Unlike other approaches where hyper parameters and architecture are fixed, the hyper parameters are assigned as additional decision variables to take the existence/non-existence of neurons, inputs and their connections into account [3]. Moreover, this formulation minimizes both training error and parameter covariance. Resulting MINLP problems are solved using a quasi-decomposition algorithm, composed of an outer integer programming problem and inner nonlinear programming problem. Results show that suggested approach yields an optimal ANN architecture with tighter prediction bounds and higher prediction accuracy in test performance compared to the traditional fully connected methods.
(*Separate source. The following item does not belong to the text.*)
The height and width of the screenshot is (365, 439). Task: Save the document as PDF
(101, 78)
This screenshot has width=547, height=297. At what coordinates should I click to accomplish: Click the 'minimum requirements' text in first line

Keywords: Artificial Neural Networks; Error Propagation; Mixed Integer Nonlinear Programming; Optimal Input Selection; Parameter Uncertainty
References:
1) Dua, V. (2010). A mixed-integer programming approach for optimal configuration of artificial neural networks. Chemical Engineering Research and Design, 88(1), 55-60.
2) Dua, V. (2006). Optimal configuration of artificial neural networks. In Computer Aided Chemical Engineering (Vol. 21, pp. 1599-1604). Elsevier.
3) Sildir, H., Aydin, E., & Kavzoglu, T. (2020). Design of feedforward neural networks in the classification of hyperspectral imagery using superstructural optimization. Remote Sensing, 12(6), 956.